To do — Your copy should begin at the line containing "Click the FAQ question mark icon" and end at the last line of the records below, matching each line exactly and leaving out pictures.

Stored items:

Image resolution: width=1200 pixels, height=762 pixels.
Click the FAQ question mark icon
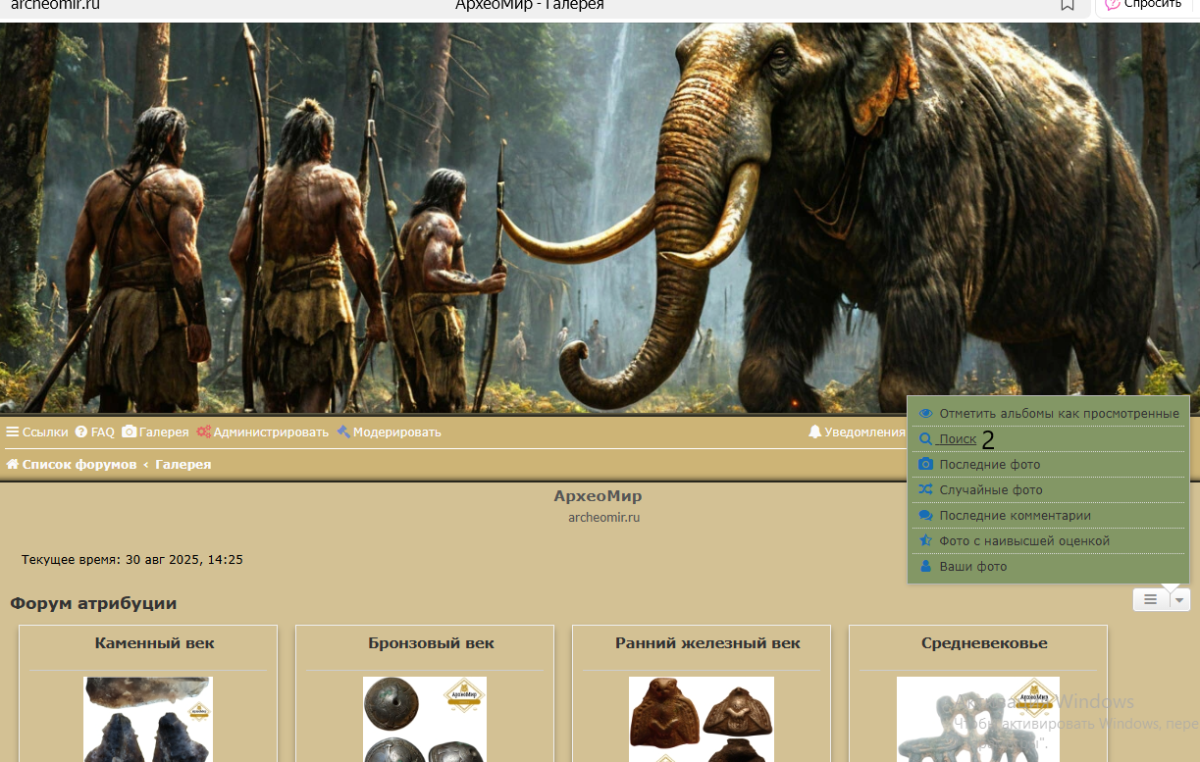pyautogui.click(x=81, y=432)
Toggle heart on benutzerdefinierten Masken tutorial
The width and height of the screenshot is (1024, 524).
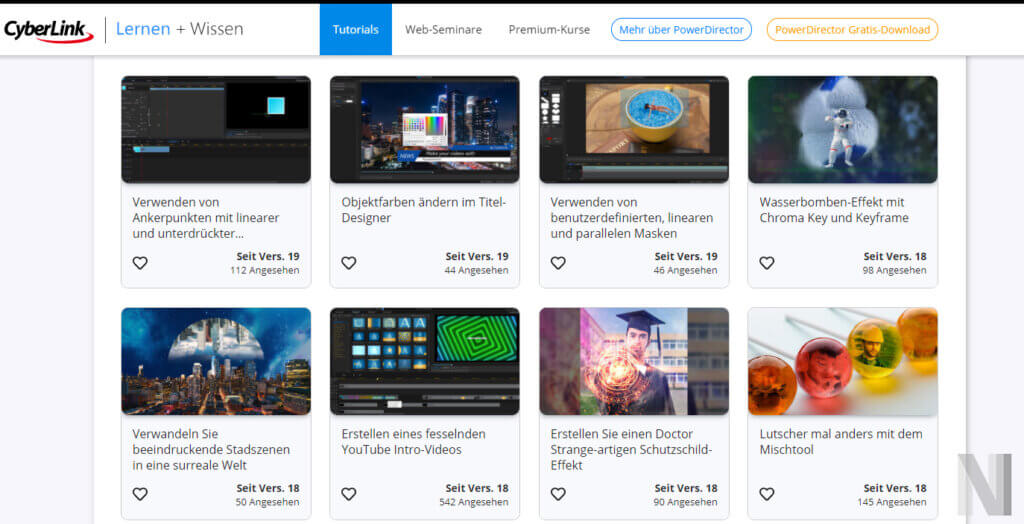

Output below —
Click the FAQ question mark icon
pyautogui.click(x=81, y=432)
Toggle heart on benutzerdefinierten Masken tutorial
The width and height of the screenshot is (1024, 524).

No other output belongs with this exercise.